Better way to compute moving averages?

From: Jason Aleski <jason(dot)aleski(at)gmail(dot)com>
To: pgsql-sql(at)postgresql(dot)org
Subject: Better way to compute moving averages?
Date: 2015-01-23 22:58:51
Message-ID: 54C2D22B.8050605@gmail.com
Views: Raw Message | Whole Thread | Download mbox | Resend email
Thread:
Lists: pgsql-sql

I've been asked compute various moving averages of end of day sales by
store. I can do this for all rows with no problem (same query without
the WHERE clause towards the end). That query took 10-15 minutes to run
over approx 3.4 million rows. I'm sure they will want this information
to be added to the daily end of day reports. I can run the query below
(excluding the WHERE clause) but it takes almost as long to run one day
as it does the entire dataset.

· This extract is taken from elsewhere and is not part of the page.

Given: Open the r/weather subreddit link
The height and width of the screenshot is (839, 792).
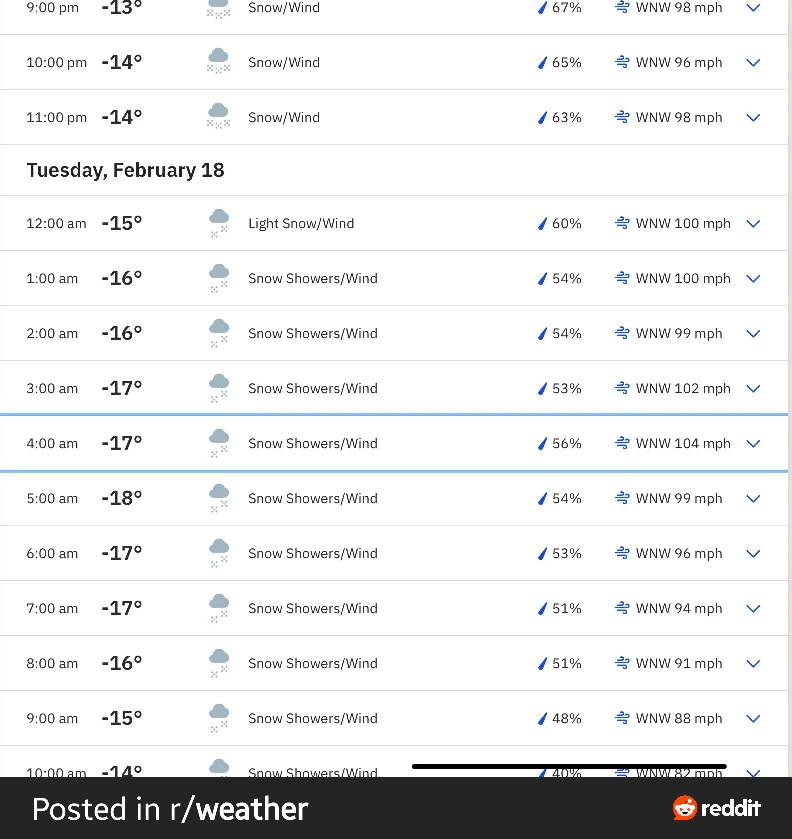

It looks like when I do the inner
select, it is still running over the entire dataset. I have added a
"WHERE eod_ts > CURRENT_TIMESTAMP - INTERVAL '365 days'" (as below) to
the inner query, which allows the query to run between 1-2 minutes.

Question 1) This seems to work, but was curious if there is a better way.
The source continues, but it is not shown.